Quem desconhece a história, com suas acrobacias, morre louvando as determinações. Existem permanências seculares, mas há sempre espaços para transformações. A história se costura com a multiplicidade, embora existam teorias que procurem exaltar a quietude. Saber a origem de tudo isso é impossível. Muitas lendas e mitos, muitas religiões e filosofias, porém sobram dúvidas e incertezas. Seguimos travessias que não garantem chegadas. Talvez, a história seja um longo caminho sem ponto de partida e  nem sentido definido. Corre-se o risco, apostam-se em retornos, visualizam-se revoluções.

Não se assuste com as contradições, nem com as dissonâncias. As sociedades possuem desigualdades e preconceitos que devem ser combatidos. Se há conformismos, há também rebeldias. Muita gente navega pelos mares da ingenuidade, outros buscam as astúcias e não abandonam o oportunismo. No entanto, as escolhas nos chamam, pois a indiferença é uma grande farsa ou uma máscara esperta. As épocas tocam seus ritmos, sem desprezar memórias e tradições.

O capitalismo continua sua trajetória e não dispensa suas crises. Tudo termina se resolvendo, com planejamentos e jogos obscuros nas bolsas de valores. Não há como se enganar. O capitalismo se mantém cultivando privilégios, jamais irá universalizar as riquezas. É o governo das minoria que usa artifícios e discursos tecnológicos para mostrar que o mundo vai bem e que as lamentações devem ser evitadas. A aldeia global se comunica, troca experiências, porém não abandona os preconceitos e as hierarquias opressivas.

As notícias de guerras, de epidemias, de manipulações eleitorais, de ditaduras religiosas não saem dos jornais. A democracia é sempre lembrada. Continua como registro utópico. Há segregações, misérias, exílios. O fetiche da mercadoria movimenta o ir e vir escorregadio da cidadania. A política configura seus espetáculos, crias seus fantasmas, se veste de propaganda e anúncios quase religiosos. Não se acanhe. As dificuldades de transparências são comuns. As sociedades não sacodem fora seus mistérios.

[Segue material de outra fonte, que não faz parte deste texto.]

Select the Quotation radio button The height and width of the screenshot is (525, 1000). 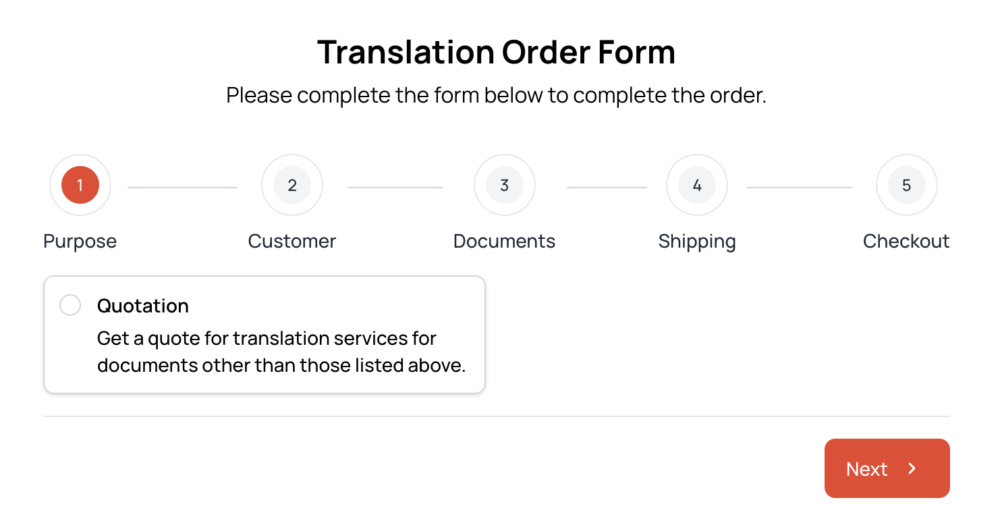point(70,305)
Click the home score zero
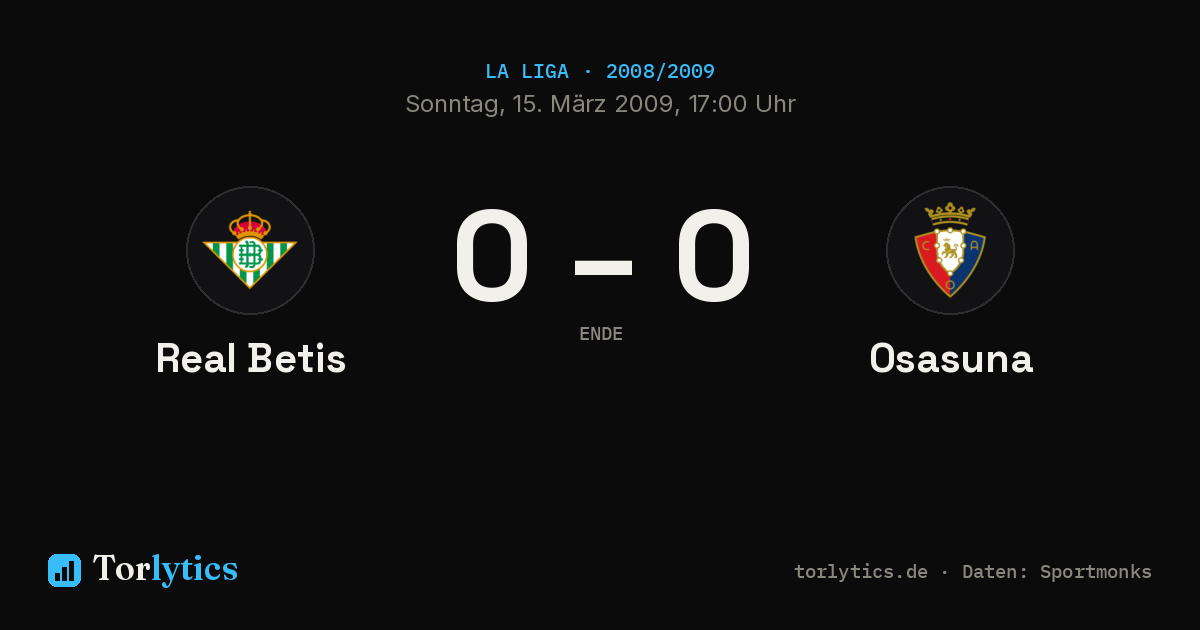This screenshot has height=630, width=1200. (491, 256)
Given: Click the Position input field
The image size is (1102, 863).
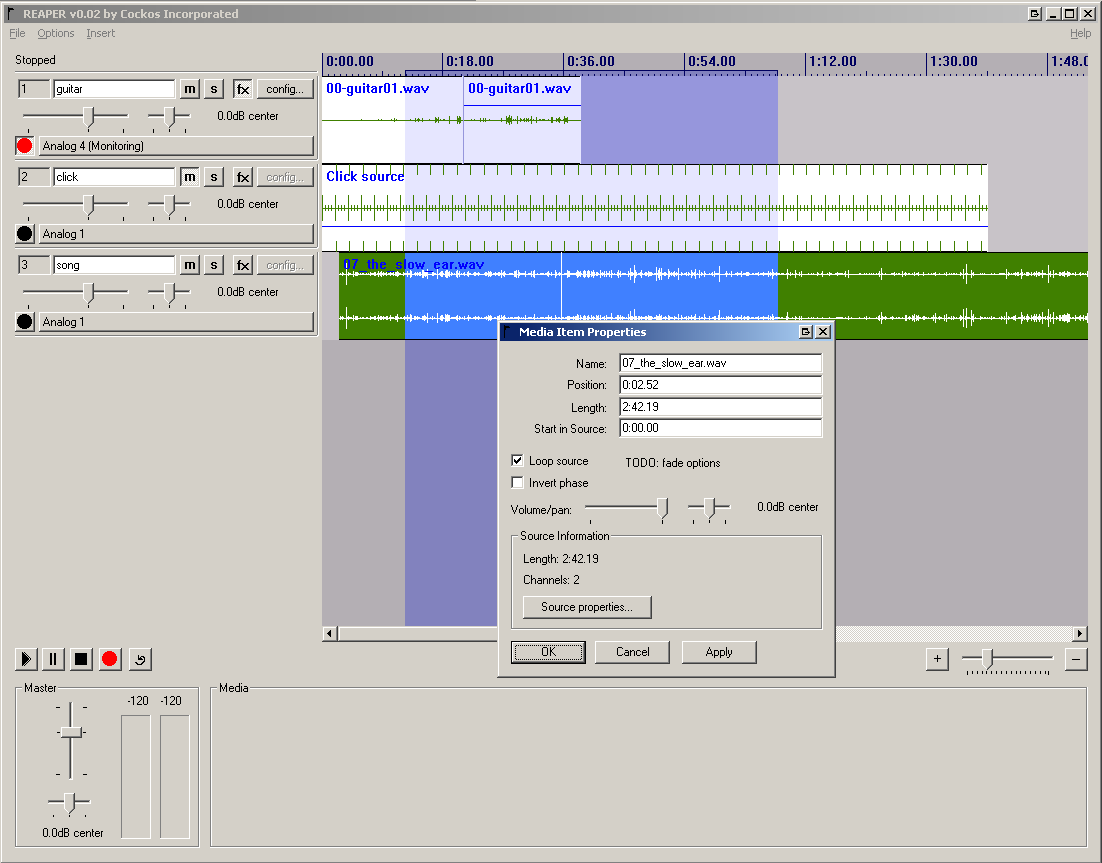Looking at the screenshot, I should point(720,385).
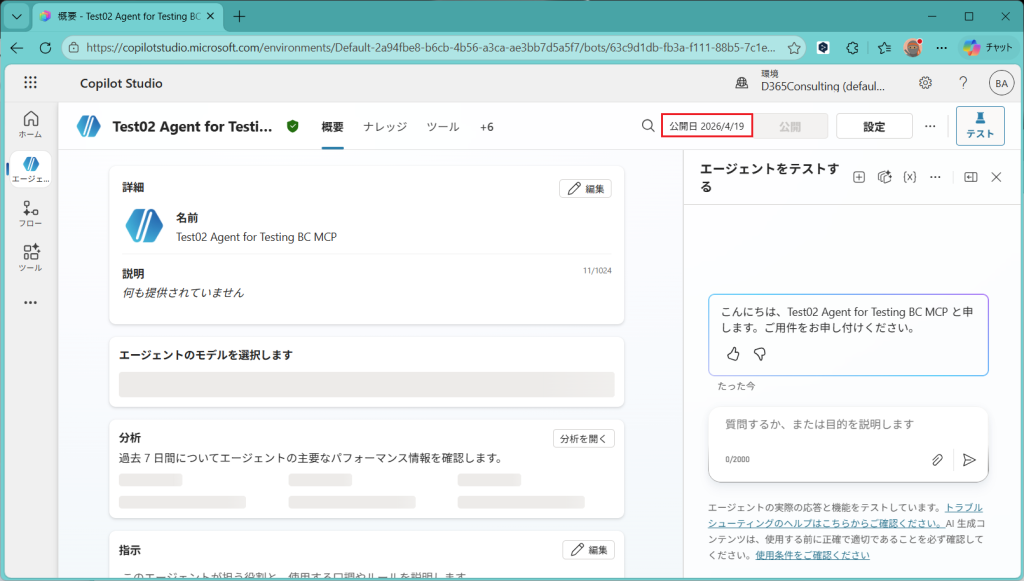1024x581 pixels.
Task: Click the thumbs up icon on greeting message
Action: pos(733,354)
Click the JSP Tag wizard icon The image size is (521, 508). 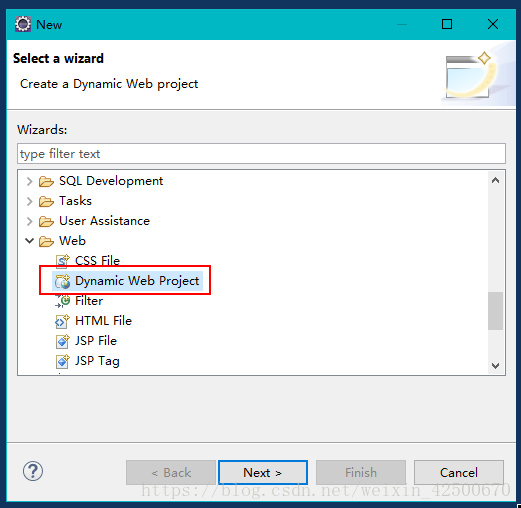click(x=62, y=361)
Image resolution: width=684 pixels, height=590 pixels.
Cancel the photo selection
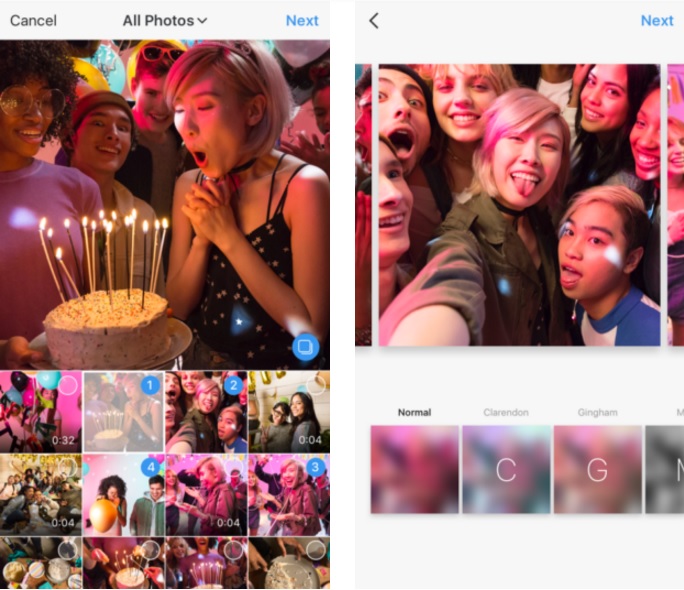pos(33,20)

Não é a toa que as instabilidades se instalam. Conversar sobre verdades e segurar a garantia de futuros éticos fazem parte do cotidiano. Ninguém joga no lixo, repentinamente, as fantasias. Por isso que os tempos se tocam e se parecem. Os amores, os medos, as ousadias estão na história. Eles refazem suas formas, contudo as saudades não desistem, nem as frustração desapareceram. Vivemos entre permanência e mudanças. A contemporaneidade firma suas singularidades, sem fugir de pesadelos e sonhos que despertam travessias do passado.